Sucks for them. Today, Airbnb, the premiere home-rental site, is worth around $31 billion.

Chesky credits his success mainly to what he describes as his childlike sense of curiosity. It’s something the 36-year-old CEO says he tries to nurture by looking at innovators even younger than him. In a new mini-essay on the subject for Forbes’ centennial edition, as part of the magazine’s 100 Greatest Living Business Minds feature, Chesky wrote about the value of maintaining childlike wonder:

“That’s probably the most important trait you can have, especially as an entrepreneur,” he wrote. “And even though I’m still young, I try to always look at what people significantly younger than me are doing. What’s the next thing? I like to imagine the world five years from now. Or imagine what I want the world to look like five years from now.”

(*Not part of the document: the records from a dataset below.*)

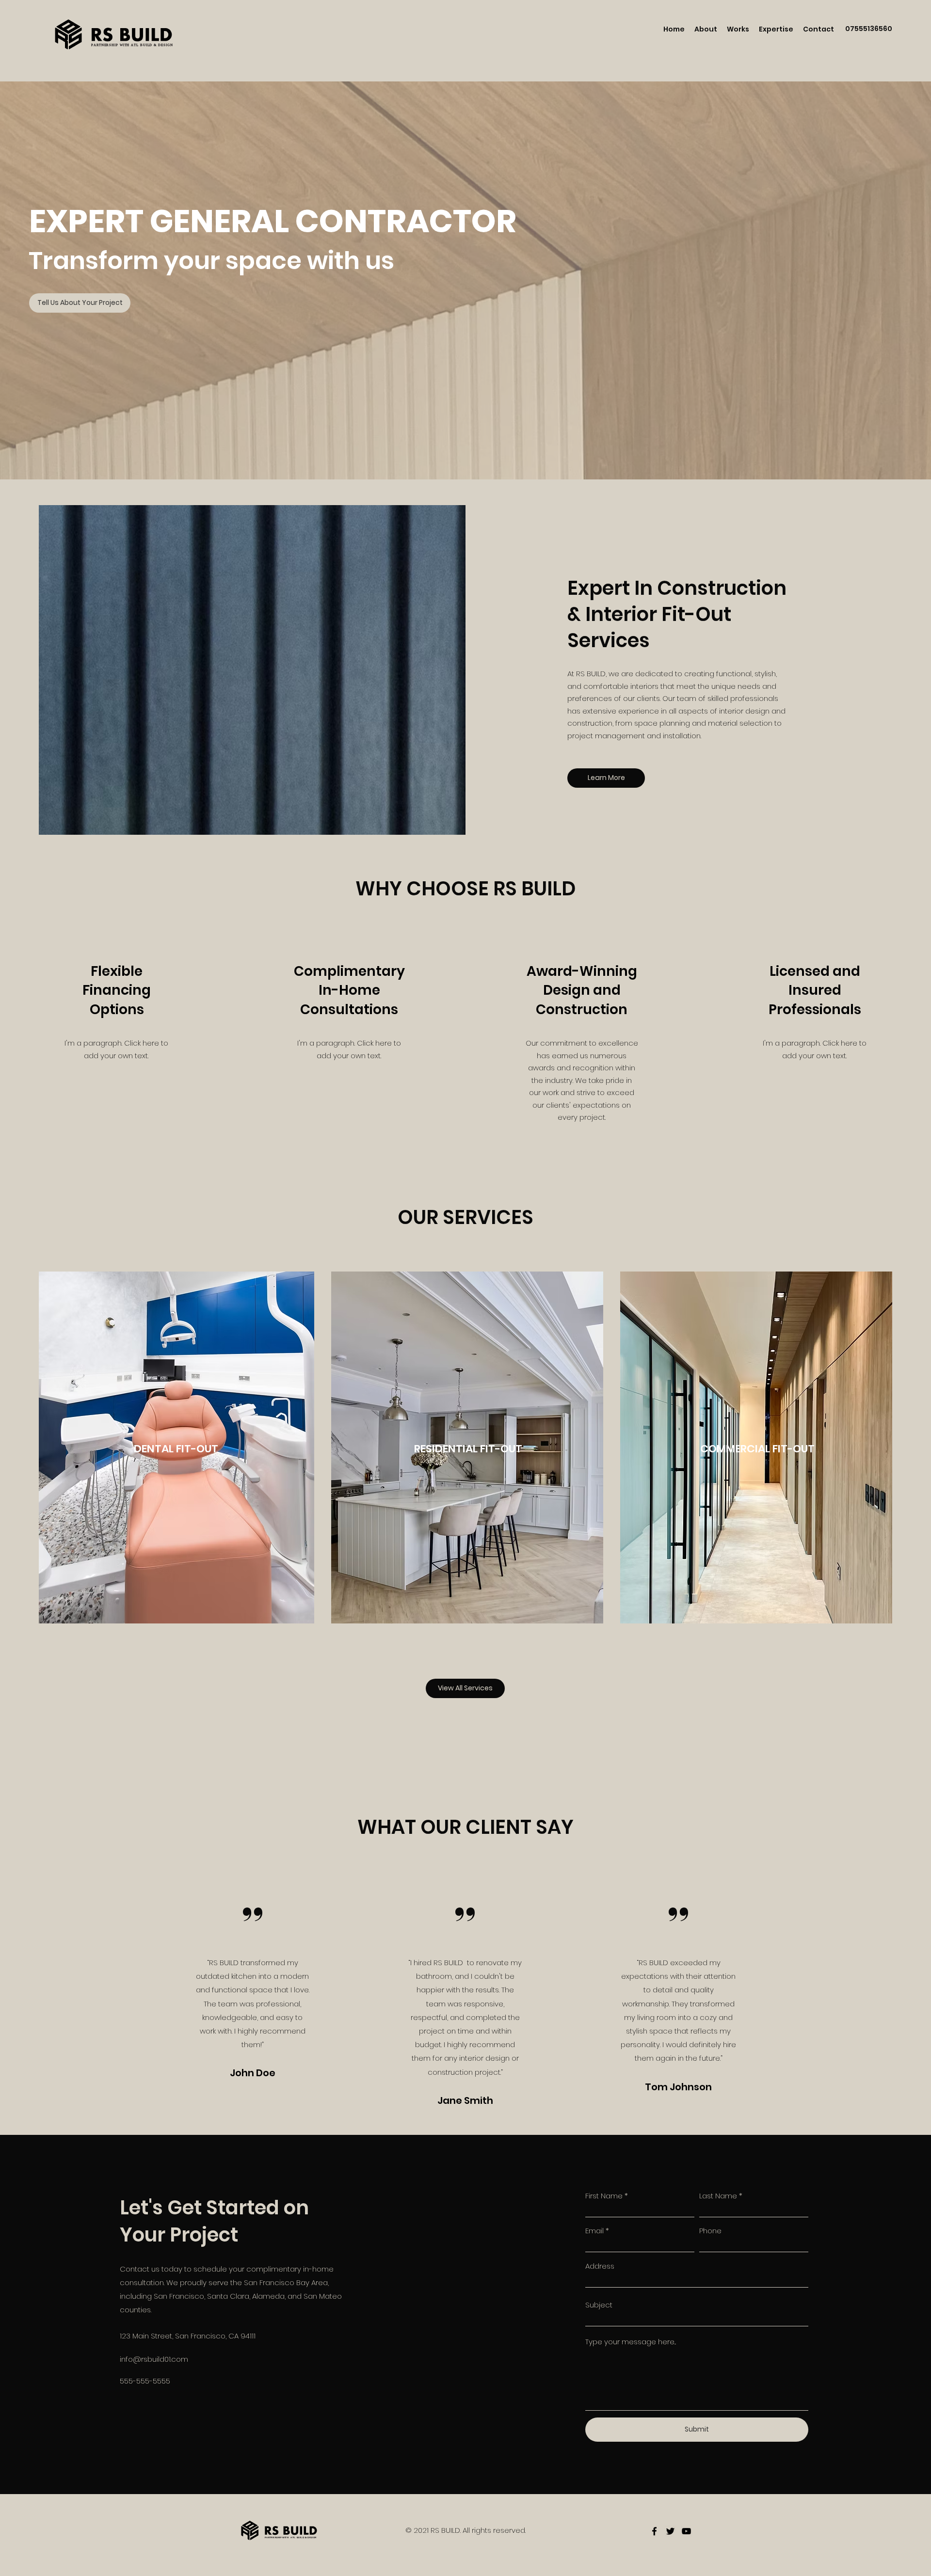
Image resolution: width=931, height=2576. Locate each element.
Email (594, 2230)
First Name (604, 2195)
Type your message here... (630, 2341)
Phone (710, 2230)
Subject (598, 2304)
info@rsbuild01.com (154, 2359)
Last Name (718, 2195)
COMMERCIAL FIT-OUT (757, 1448)
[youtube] (686, 2531)
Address (599, 2266)
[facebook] (654, 2531)
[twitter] (670, 2531)
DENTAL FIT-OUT (176, 1448)
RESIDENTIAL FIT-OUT (468, 1448)
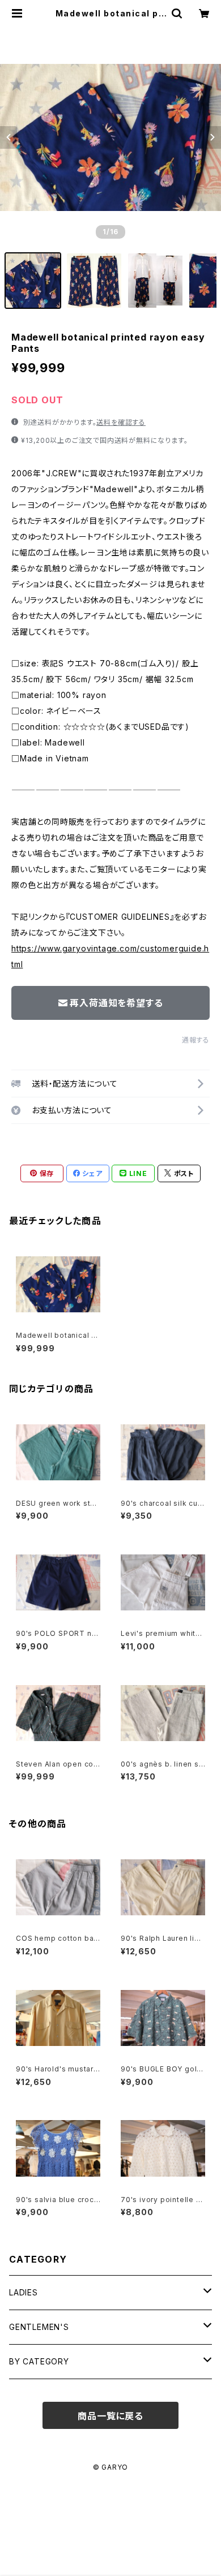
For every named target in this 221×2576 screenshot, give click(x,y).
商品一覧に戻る (110, 2416)
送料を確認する (121, 422)
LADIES (23, 2292)
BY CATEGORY (39, 2361)
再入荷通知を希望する (116, 1003)
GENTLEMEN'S (39, 2327)
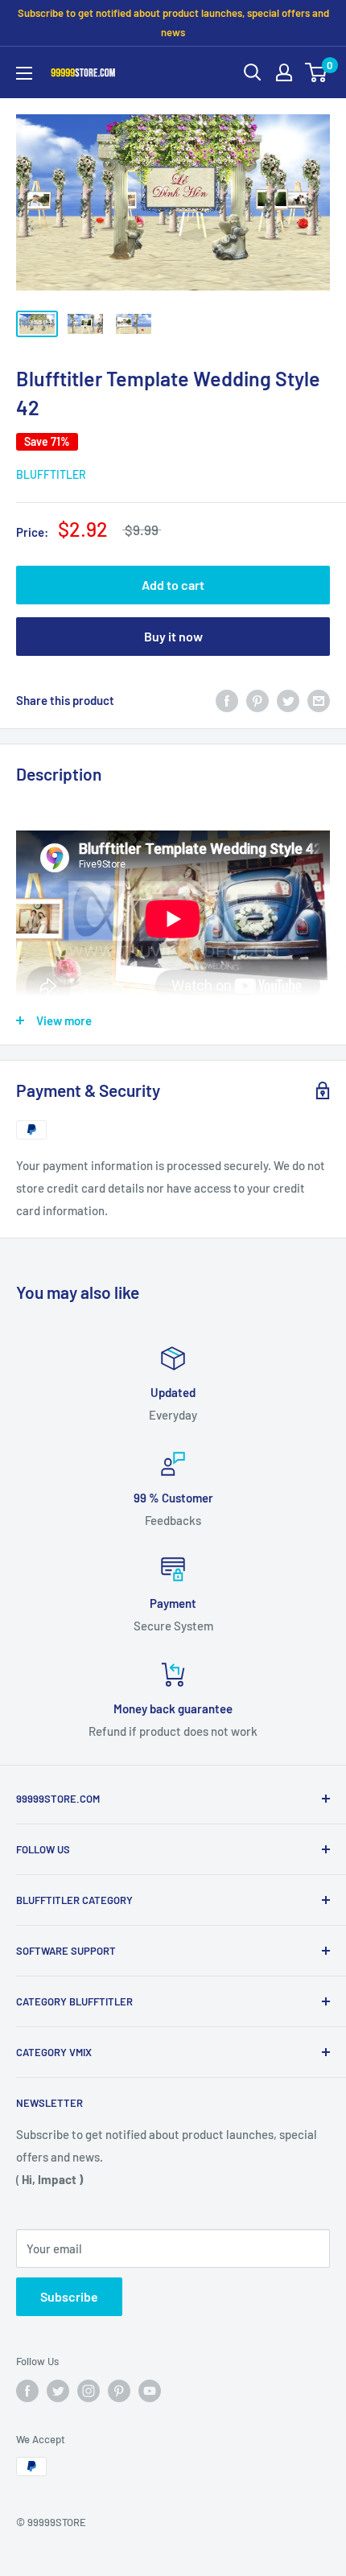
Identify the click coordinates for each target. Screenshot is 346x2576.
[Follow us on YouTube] (149, 2391)
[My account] (284, 72)
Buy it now (173, 636)
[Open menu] (24, 73)
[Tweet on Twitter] (288, 700)
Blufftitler (51, 474)
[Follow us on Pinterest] (119, 2391)
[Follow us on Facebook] (27, 2391)
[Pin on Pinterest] (257, 700)
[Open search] (253, 72)
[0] (317, 72)
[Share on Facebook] (227, 700)
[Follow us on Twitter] (58, 2391)
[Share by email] (318, 700)
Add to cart (173, 584)
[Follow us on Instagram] (88, 2391)
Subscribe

He is not the first executive to promote the value of a youthful perspective. The late Toyota executive Taiichi Ohno is renown for having solved problems by repeatedly asking “Why,” like a child would. And speaking this week at the Bloomberg Global Business Forum, Alibaba founder and CEO Jack Ma told business and government leaders they ought to pay more attention to young people, who don’t worry as much about the future.

“The most difficult thing in [the] world is to change successful people,” Ma said.

But sometimes the youngest and hungriest of entrepreneurs manage to do it.